The South African-founded company, which is dually listed on the Johannesburg and London stock exchanges, saw its assets under management (AuM) fall 10% to £129.3 billion during the reporting period.
It said the deterioration of economic prospects in its home market impacted net flows and that it considers it its duty to work with the government, civil society and other stakeholders to improve current conditions.
Domestic savings needed to bridge investment gap
“Our industry is really important for the reconstruction of South Africa, because with a low level of foreign confidence in the economy at this point in time, domestic savings will be needed to finance rebuild projects,” Du Toit said.
He added that domestic savings could be directed to improving the country’s power grid, water, and physical infrastructure.
“All of those need massive investments, and the domestic savings pool is going to be incredibly important for that, and we want to play our role in that rebuilding when it starts.”

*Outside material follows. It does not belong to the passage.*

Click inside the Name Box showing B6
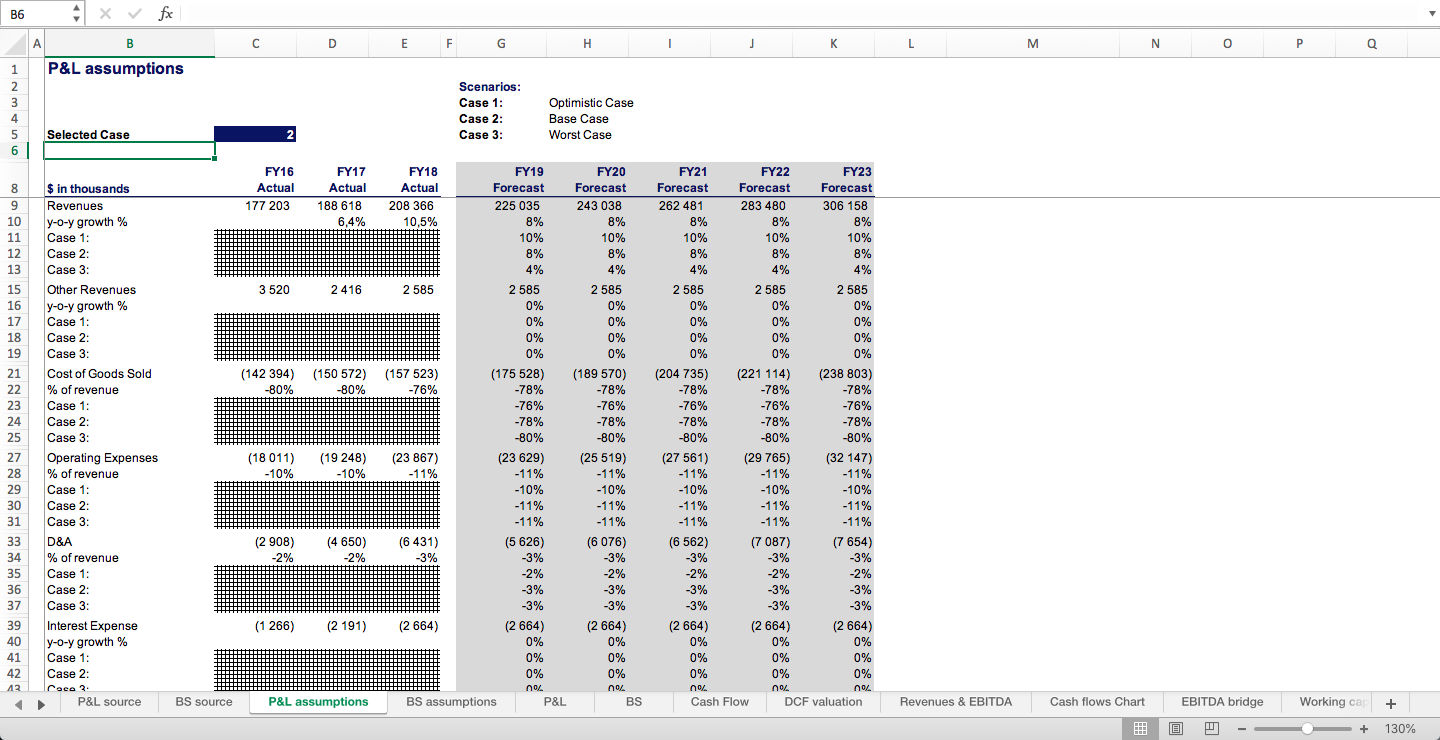The width and height of the screenshot is (1440, 740). (x=35, y=13)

The company said the majority of its outflows were the result of mostly institutional investors lowering their allocations, with the latter half of the financial year seeing the bulk of its outflows.
Read/listen: Enoch Godongwana and Hendrik du Toit talk about the FATF greylisting
AuM across all asset classes dropped, with equities, fixed income, and multi assets taking the biggest hits with double-digit decreases.
Equities declined 12% to £59.7 billion, while fixed income and multi assets fell by 10%, to £32.9 billion and £22.6 billion respectively.
“On top of that,” said Du Toit, “what we’ve had in South Africa was the relaxation of exchange controls on retirement assets [making it possible for retirement funds to invest more cash in offshore markets] – at a time when the country is not attracting [investments].”
This offsets flows and puts pressure on asset prices, he added.